The treatment plan for an individual patient depends on a number of factors, including the exact location of the tumor, the stage of the cancer, and the person’s age and general health.

Treatment for head and neck cancer can include surgery, radiation therapy, chemotherapy, targeted therapy, or a combination of treatments. Followings are the options available for the treatment of head and neck cancer.

Surgery: Larynx-preserving surgical techniques to treat patients with early laryngeal cancer include partial open laryngectomy, transoral laser microsurgery (TOLM), and transoral robotic surgery. Larynx-preserving surgery should be undertaken only when the surgeon is confident that tumor-free margins can be obtained because postoperative RT may compromise functional outcomes, particularly after open surgical procedures. Transoral laser surgery is a minimally invasive technique, which combines suspension laryngoscopy with an operating microscope, microsurgical instruments, and a carbon dioxide laser (which is used because its frequency of light is absorbed by water, thus minimizing tissue damage). The tumor is transected, revealing the depth of invasion and allowing visualization of tumor margins, and removed piecemeal through the laryngoscope. At least one mobile arytenoid complex must be preserved so that function of the larynx is maintained.

If complete resection can be achieved, transoral laser surgery is often preferred over open partial laryngectomy in the treatment of early stage laryngeal cancer, given the accumulating evidence of comparable efficacy with decreased morbidity and improved preservation of laryngeal function.

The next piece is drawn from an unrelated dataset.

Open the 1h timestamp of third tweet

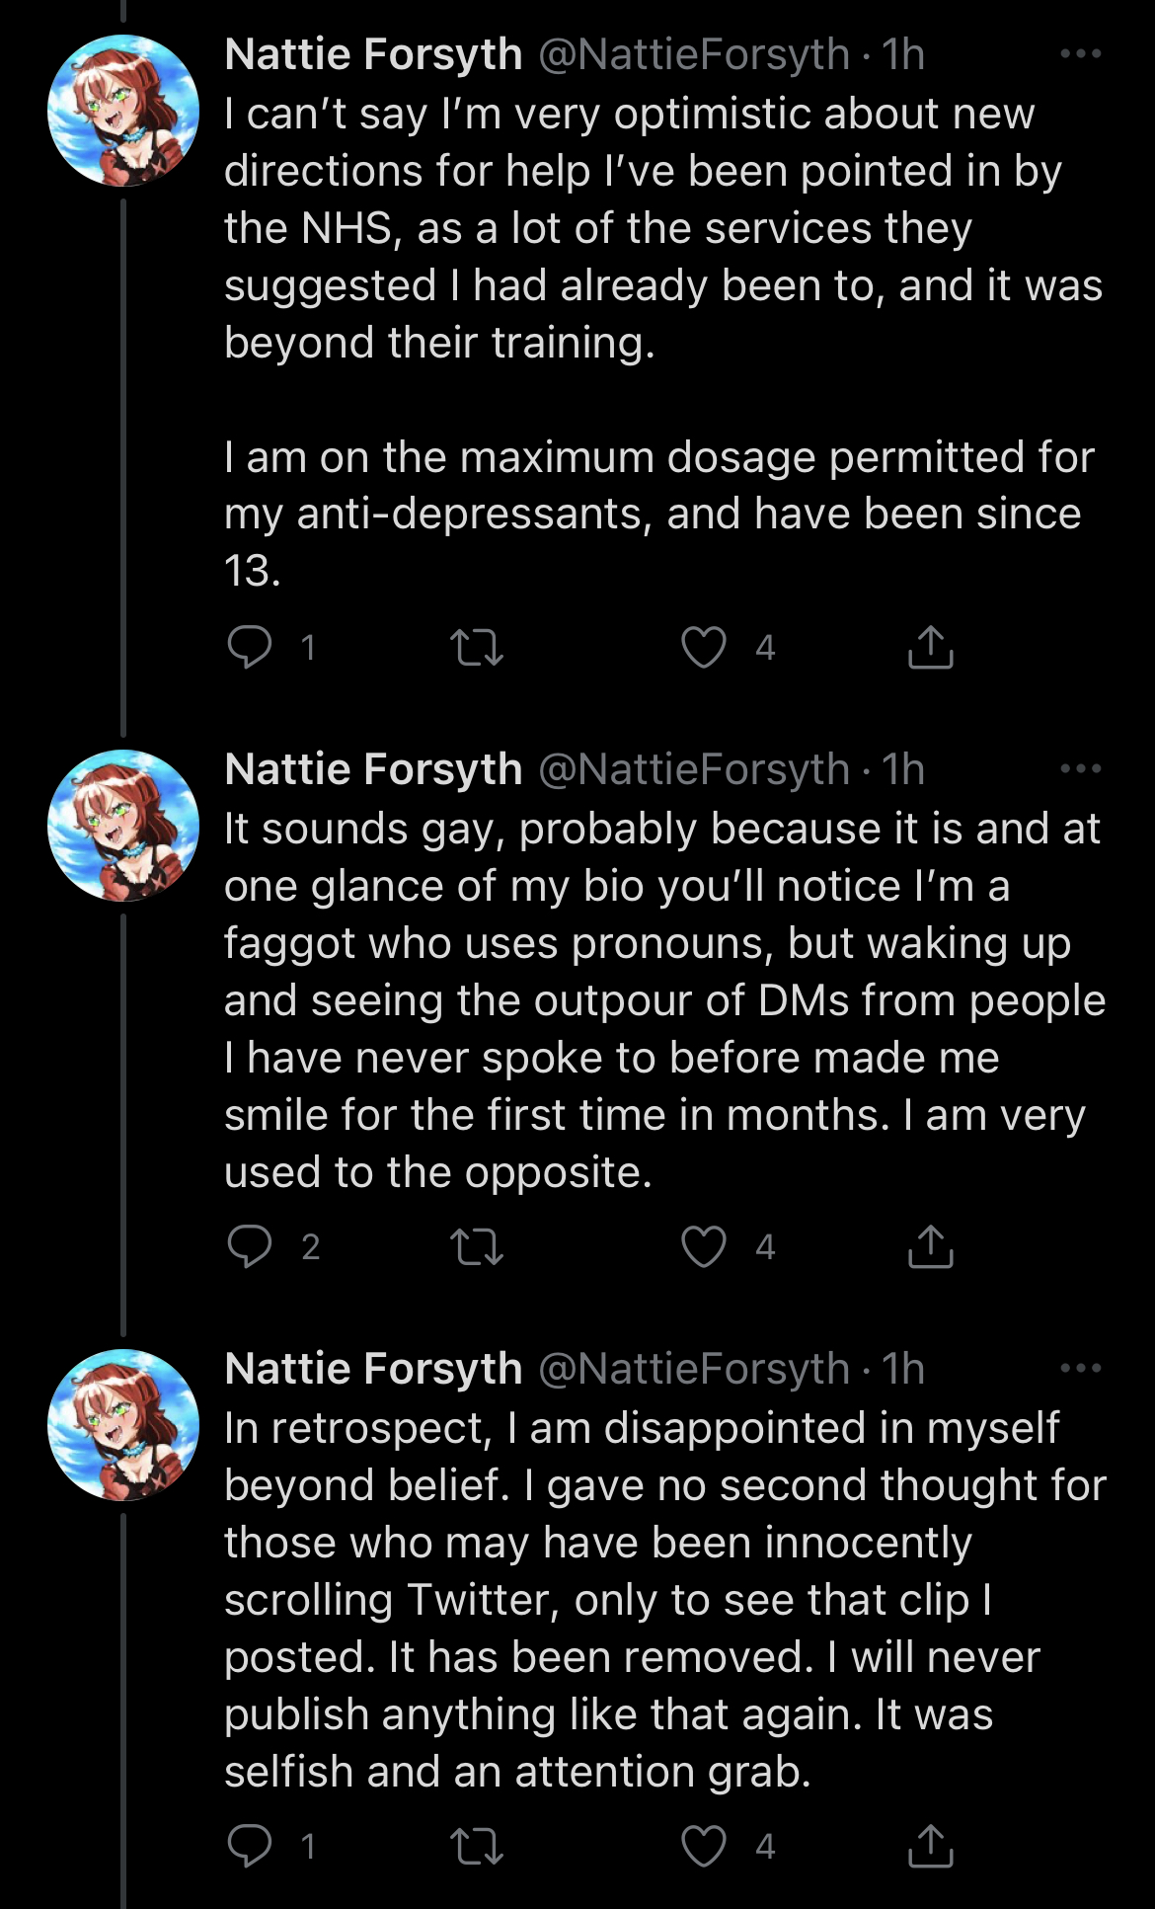coord(902,1369)
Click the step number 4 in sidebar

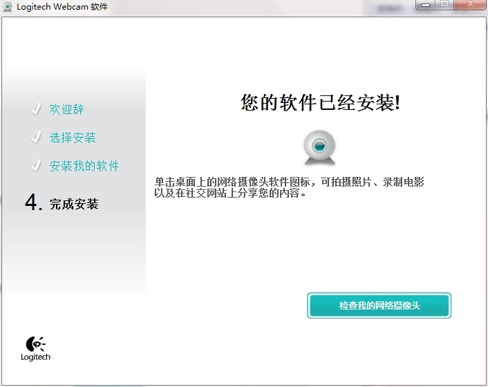(32, 202)
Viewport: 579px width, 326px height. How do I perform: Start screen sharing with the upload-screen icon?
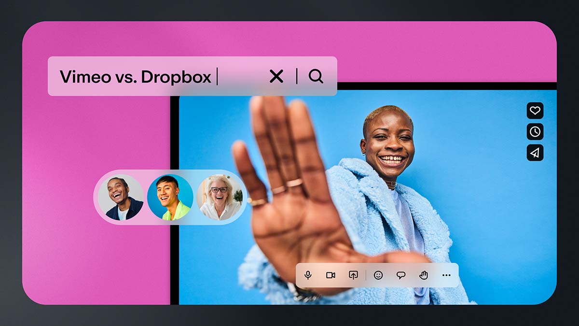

Surgery versus RT: Early squamous cell carcinomas of the oropharynx can often be treated with either surgery or radiation therapy (RT) as a single modality. Definitive RT and primary surgery have yielded similar rates of local control and survival in retrospective studies, although there are no prospective randomized trials comparing the two approaches. The morbidity associated with each treatment approach is an important factor in making treatment decisions.⁽¹⁵⁾

RT is used more commonly, but surgery may be preferred in selected situations. Minimally invasive techniques such as transoral laser microsurgery (TLM) and transoral robotic surgery (TORS) have made resection of carefully selected early oropharyngeal cancers both feasible and well tolerated.

Radiation therapy: Primary RT may offer improved functional outcomes and a high chance for preservation of voice quality, while avoiding general anesthesia and other immediate risks associated with surgery. Most patients with T1-2 cancers are treated with single modality RT.

However, local recurrence following RT may require surgical salvage. Although some patients can be salvaged with larynx-preserving procedures, total laryngectomy is necessary in more than one-half of cases. In addition, surgical resection following RT has a higher risk of wound complications than similar surgery in the unirradiated neck. Radiation dermatitis, hoarseness, and painful or difficulty swallowing (odynophagia, dysphagia) commonly develop during the course of RT, but these acute toxicities typically resolve in two to eight weeks and are generally mild. Patients with early stage laryngeal cancer are less likely to have prolonged acute, subacute, and permanent toxicity than patients with advanced laryngeal cancer who require larger RT fields and concurrent chemotherapy.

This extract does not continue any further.